Life on the Fortress of Solitude

I’d like to think that i’m good at being alone.

I’ve never truly wanted someone to be with. Not since my parents split up. Well, maybe sometimes when I see a happy couple, i’ll be envious for a second but then it’ll pass and that’s it.

I like doing things on my own. I go to the movies by myself on a regular basis and enjoy traveling and grocery shopping alone. I love staying at home, cooking only for myself or cleaning the house in peace. I get by without any emotional support from other people (even though God knows how much I need it). I’m not bitter, I’ve never needed anyone else to pick me up from whatever kind of hell I find myself in from time to time. I’ve always thought i’d manage to live alone my whole life.

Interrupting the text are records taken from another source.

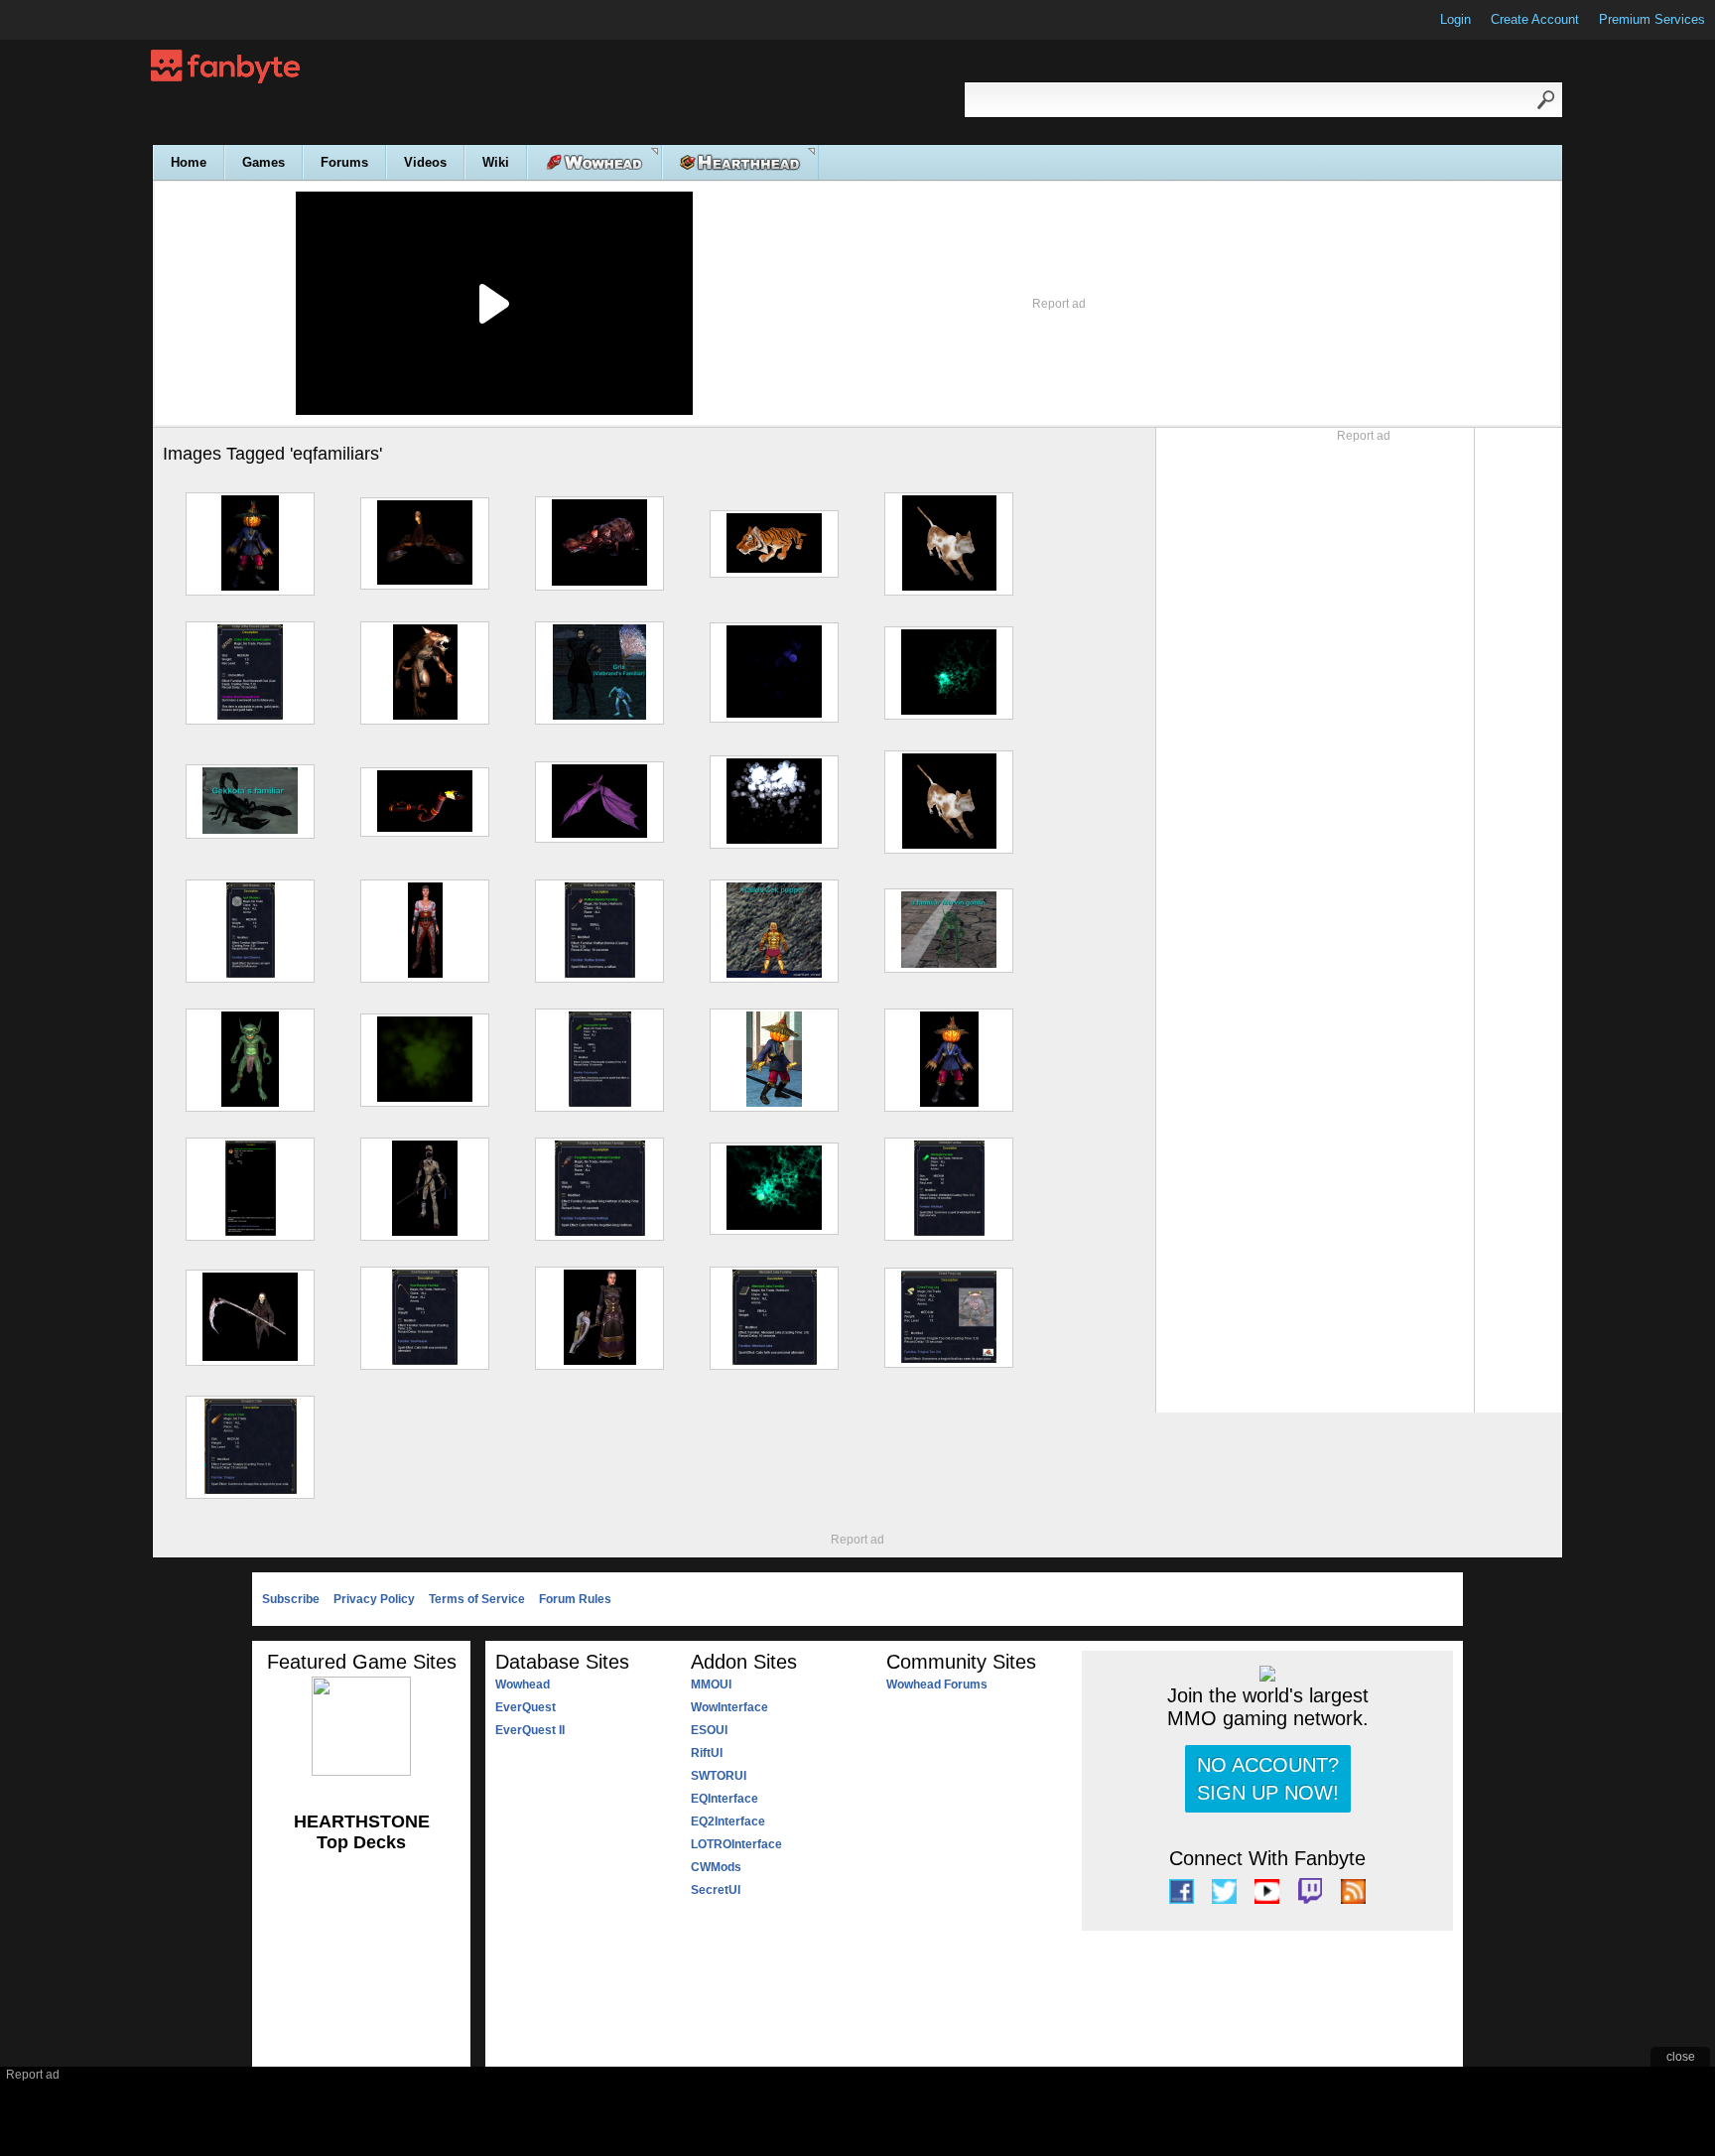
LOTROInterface (736, 1844)
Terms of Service (477, 1599)
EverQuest (525, 1707)
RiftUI (707, 1753)
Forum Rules (575, 1599)
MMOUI (711, 1684)
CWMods (716, 1867)
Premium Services (1652, 19)
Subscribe (291, 1599)
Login (1455, 19)
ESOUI (709, 1730)
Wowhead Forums (937, 1684)
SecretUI (715, 1890)
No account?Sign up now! (1268, 1779)
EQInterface (724, 1799)
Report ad (1059, 304)
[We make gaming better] (63, 20)
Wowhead (522, 1684)
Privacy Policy (374, 1599)
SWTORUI (718, 1776)
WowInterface (729, 1707)
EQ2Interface (728, 1821)
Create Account (1535, 19)
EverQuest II (530, 1730)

But when everything seems to be falling apart, like right now, I can’t help but wish that someone was here with me. Not necessarily a lover, maybe a friend. Someone who would just listen or crack the right jokes at just the right time, someone who would patiently wait while I try my hardest to stop crying, someone who would try to cheer me up by buying me a Twix candy bar. Someone who would tell me to stop sulking and suck it up because life goes on. Someone who would make me feel like everything’s okay just by sitting beside me while my whole world crumbles to a heap of ashes.

Sometimes, I think i’d pick a companion over being strong enough to conquer this shit by myself. But then reality slaps me hard across the face and reminds me that that’s not an option. And I guess that’s how I break the trance and survive with just me through all the bullshit.